(RECORD SET begins)

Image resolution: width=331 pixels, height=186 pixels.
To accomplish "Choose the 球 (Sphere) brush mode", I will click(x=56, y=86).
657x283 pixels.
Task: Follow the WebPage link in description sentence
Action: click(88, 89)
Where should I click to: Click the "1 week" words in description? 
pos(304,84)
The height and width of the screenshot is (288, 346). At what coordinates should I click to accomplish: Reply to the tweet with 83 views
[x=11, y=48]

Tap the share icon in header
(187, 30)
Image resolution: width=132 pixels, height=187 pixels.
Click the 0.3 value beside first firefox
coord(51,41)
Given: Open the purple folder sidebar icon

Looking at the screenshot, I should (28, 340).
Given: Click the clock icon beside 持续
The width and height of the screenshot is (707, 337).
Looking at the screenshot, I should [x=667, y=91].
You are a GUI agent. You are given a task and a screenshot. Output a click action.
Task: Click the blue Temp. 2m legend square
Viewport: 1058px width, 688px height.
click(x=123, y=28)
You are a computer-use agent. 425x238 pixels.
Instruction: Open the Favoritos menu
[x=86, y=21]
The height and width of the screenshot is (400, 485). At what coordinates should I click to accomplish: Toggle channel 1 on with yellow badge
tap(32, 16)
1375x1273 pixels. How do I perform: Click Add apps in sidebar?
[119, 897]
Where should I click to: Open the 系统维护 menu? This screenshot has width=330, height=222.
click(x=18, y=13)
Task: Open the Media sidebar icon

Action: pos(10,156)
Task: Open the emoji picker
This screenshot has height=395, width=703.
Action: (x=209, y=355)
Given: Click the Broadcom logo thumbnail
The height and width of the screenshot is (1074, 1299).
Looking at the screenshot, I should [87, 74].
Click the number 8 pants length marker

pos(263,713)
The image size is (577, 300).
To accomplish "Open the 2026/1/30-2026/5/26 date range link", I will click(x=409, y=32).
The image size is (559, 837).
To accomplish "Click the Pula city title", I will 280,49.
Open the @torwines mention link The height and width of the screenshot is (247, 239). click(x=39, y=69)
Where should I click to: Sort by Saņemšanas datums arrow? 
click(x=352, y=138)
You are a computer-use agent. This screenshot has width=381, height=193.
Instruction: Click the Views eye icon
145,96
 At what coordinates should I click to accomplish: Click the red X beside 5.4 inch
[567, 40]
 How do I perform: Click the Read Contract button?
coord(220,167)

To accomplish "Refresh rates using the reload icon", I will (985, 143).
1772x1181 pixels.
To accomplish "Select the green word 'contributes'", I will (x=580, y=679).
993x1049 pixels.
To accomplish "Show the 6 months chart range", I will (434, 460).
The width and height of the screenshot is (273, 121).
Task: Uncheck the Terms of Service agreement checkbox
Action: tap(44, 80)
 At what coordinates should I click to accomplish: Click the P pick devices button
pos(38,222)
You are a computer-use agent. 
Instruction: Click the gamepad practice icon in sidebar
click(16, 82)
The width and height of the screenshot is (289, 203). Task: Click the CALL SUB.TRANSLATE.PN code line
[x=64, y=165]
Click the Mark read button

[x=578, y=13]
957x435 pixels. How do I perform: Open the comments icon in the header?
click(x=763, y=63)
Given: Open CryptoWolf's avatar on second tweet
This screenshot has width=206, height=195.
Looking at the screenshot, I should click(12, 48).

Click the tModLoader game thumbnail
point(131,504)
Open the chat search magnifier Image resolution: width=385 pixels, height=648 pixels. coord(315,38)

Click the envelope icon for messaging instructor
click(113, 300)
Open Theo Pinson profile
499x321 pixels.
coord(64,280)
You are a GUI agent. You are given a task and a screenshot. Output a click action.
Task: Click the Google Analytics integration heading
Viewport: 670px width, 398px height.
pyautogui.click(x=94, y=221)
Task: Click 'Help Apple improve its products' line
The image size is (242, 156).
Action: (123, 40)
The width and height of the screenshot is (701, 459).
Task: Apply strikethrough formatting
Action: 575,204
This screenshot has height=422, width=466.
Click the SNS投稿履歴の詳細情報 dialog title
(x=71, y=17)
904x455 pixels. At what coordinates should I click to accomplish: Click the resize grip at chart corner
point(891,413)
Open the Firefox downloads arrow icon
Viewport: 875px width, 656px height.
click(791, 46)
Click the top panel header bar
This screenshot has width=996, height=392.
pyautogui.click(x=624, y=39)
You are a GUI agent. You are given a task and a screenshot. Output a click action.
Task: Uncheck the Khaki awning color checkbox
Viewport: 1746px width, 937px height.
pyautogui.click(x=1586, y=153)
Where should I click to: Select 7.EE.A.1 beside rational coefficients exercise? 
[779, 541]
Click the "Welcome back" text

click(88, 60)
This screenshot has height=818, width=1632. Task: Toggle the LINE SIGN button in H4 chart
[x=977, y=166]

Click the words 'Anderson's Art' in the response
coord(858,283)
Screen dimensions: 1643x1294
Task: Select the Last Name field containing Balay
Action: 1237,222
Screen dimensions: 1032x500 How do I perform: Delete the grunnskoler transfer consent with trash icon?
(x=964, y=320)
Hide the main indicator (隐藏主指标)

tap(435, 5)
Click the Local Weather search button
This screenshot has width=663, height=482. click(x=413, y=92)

(RECORD SET ends)

ABOUT THIS EXERCISE:
Each line in the entries above, starting at the line with "1772x1181 pixels." and ending at the line with "Given: Open CryptoWolf's", is to be printed exactly, and only those lines.

WRITTEN REPLY:
1772x1181 pixels.
To accomplish "Select the green word 'contributes'", I will (x=580, y=679).
993x1049 pixels.
To accomplish "Show the 6 months chart range", I will (434, 460).
The width and height of the screenshot is (273, 121).
Task: Uncheck the Terms of Service agreement checkbox
Action: tap(44, 80)
 At what coordinates should I click to accomplish: Click the P pick devices button
pos(38,222)
You are a computer-use agent. 
Instruction: Click the gamepad practice icon in sidebar
click(16, 82)
The width and height of the screenshot is (289, 203). Task: Click the CALL SUB.TRANSLATE.PN code line
[x=64, y=165]
Click the Mark read button

[x=578, y=13]
957x435 pixels. How do I perform: Open the comments icon in the header?
click(x=763, y=63)
Given: Open CryptoWolf's avatar on second tweet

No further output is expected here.